Crypto is following a similar trajectory, as asset distribution platforms tend to default to familiar indices, making it very difficult for new methods, even if superior, to break in.
The ultimate consequence: the market will explode in quantity, but the filtering process will be ruthless.
ETF.com reports that dozens of funds must close each year, with funds under $50 million often lacking the revenue to cover costs and being forced to dissolve within two years.
Seyffart predicts that the crypto ETF liquidation wave will start at the end of 2026 or early 2027. The most vulnerable entities are high-fee single-asset funds, niche index products, and investment themes that the underlying market is volatile faster than the ETF structure can adapt.
The fee war will accelerate the culling process.
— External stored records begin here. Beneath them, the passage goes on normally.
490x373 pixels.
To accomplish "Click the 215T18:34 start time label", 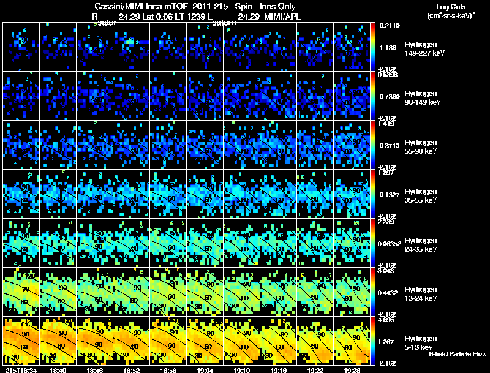I will tap(20, 369).
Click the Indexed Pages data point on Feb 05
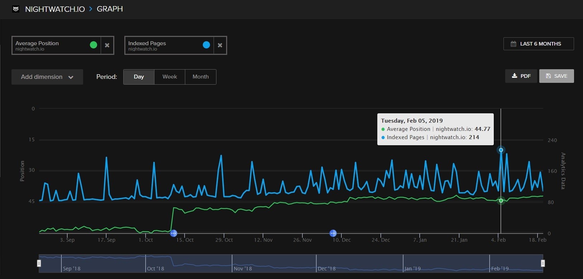 coord(501,150)
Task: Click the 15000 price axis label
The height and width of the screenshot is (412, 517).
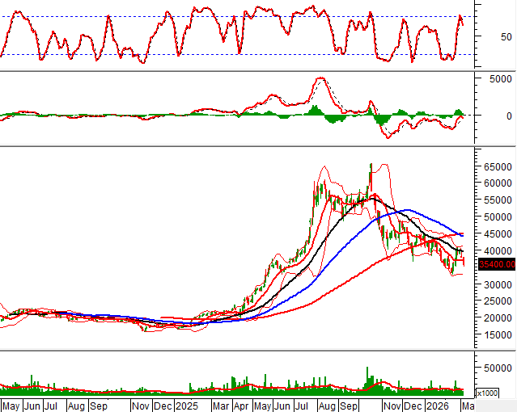Action: (x=497, y=335)
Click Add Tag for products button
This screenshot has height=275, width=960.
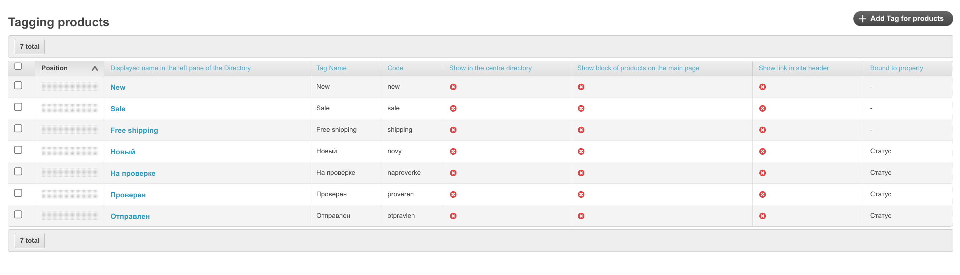902,19
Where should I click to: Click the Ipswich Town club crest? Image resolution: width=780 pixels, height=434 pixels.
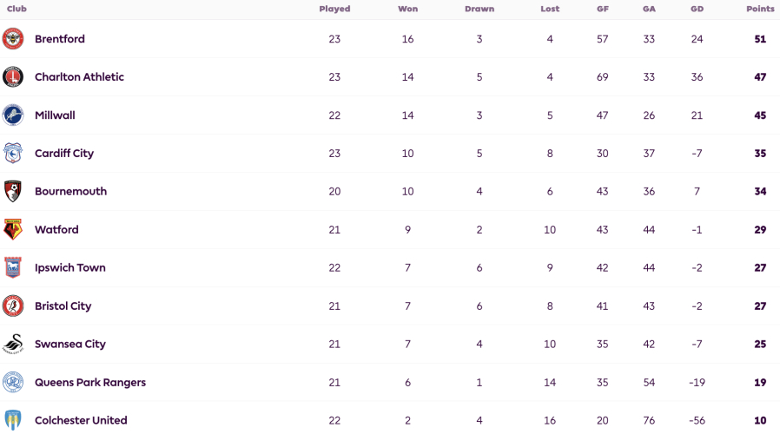(x=13, y=267)
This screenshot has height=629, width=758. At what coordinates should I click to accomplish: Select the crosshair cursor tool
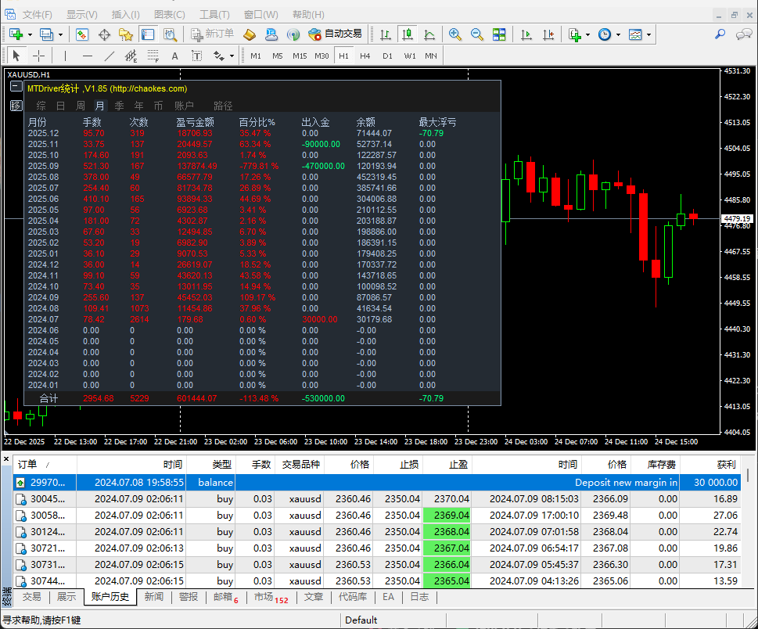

Bitcoin ETFs launched in 2024 have set fees at just 20–25 basis points, half that of previous products. As the product shelf becomes increasingly crowded, issuers will continue to cut fees deeper in flagship funds, leaving "long tail" funds unable to compete.
With low-liquidity assets, the secondary market mechanism will be the first point of fracture. When ETFs hold small-cap tokens with limited borrowing sources, a spike in demand will push trading prices to a premium until the AP finds enough supply. If borrowing disappears during periods of volatility, AP stops creating new ones, and the premium can persist.
In contrast, for BTC, ETH, and SOL, the dynamics are completely reversed. More layers of ETFs will deepen the connection between the spot and derivatives markets, narrowing price spreads and reinforcing their role as core collateral for institutions.
Bitwise believes that ETFs could absorb over 100% of the new supply of these three assets, creating a positive feedback loop: a larger ETF ecosystem, a thicker borrowing market, narrower price spreads, and greater appeal to financial advisors who are not allowed to hold coins directly.
Common standards make the launch of crypto ETFs easier. But they do not make it simpler to keep those ETFs alive.